Stealth wealth payoff

An old friend and ex-coworker called me late last week. She just wanted to call and catch up. She had decided to take a big new step in her life and wanted me to know about it.

After nearly twenty years with her current employer she was cutting the cord and venturing out on her own.

The news didn't surprise me very much. The only part that really was a surprise to me was her willingness to take the leap, to cut the cord and go solo.

We've been friends for a long time. I know a bit about her and how she thinks. From conversations about money and personal finance I had her tagged as a likely stealth economics practitioner. I say likely because I'm one myself and I have always seen those characteristics in her. However there is no way to really identify such a person, not if he or she is truly operating under the radar.

So for me it was no surprise she'd realized she had the financial resources to retire from her corporate cubicle career. That left the open question of how this came about. Her willingness to take the leap - that was the surprise. So I asked.

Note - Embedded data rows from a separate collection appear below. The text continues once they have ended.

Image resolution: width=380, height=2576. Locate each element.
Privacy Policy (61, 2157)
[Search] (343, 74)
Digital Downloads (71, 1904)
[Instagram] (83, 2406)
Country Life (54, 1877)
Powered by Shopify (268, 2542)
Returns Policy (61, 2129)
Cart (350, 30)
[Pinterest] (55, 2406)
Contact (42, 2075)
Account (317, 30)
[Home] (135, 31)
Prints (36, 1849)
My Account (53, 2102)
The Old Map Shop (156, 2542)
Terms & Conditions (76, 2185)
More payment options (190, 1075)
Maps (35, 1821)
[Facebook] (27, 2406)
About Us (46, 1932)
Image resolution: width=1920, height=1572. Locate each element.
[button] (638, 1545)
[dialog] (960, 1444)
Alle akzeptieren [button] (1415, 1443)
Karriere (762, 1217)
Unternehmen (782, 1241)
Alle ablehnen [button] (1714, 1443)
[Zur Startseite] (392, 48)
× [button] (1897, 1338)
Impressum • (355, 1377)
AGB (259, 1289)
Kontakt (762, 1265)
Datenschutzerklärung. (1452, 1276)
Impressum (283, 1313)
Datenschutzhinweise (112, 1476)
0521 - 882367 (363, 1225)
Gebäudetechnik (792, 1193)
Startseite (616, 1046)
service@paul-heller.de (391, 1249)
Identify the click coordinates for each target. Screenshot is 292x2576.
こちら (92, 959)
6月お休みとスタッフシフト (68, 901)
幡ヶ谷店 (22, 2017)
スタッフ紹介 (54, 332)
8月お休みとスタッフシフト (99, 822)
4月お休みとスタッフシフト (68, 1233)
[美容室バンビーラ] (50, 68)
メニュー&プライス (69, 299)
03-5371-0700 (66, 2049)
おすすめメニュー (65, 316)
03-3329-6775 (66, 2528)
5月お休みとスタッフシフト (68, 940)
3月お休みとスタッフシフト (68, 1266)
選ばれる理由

She'd been working on a small business project on the side for a number of years. A friend of hers had at one time introduced her to a home decorator where she learned there was a lucrative cottage industry in full swing. Evidently home decorators and their clients in their mutual quest to create a unique experience in every project generate and enormous and mostly unsatisfied demand for custom fabric items such as pillows, throws and draperies.

For my friend, who had always been proficient with her sewing machines, it was a perfect fit.

Her only concern, believe it or not, is managing demand. Sewing is her passion. She's very good at it and her time spent is "good for her sanity" as she likes to put it. She doesn't want her newfound demand for her sewing talents to overwhelm the pleasure she derives from the activity.

From what I know of her, she won't let that happen.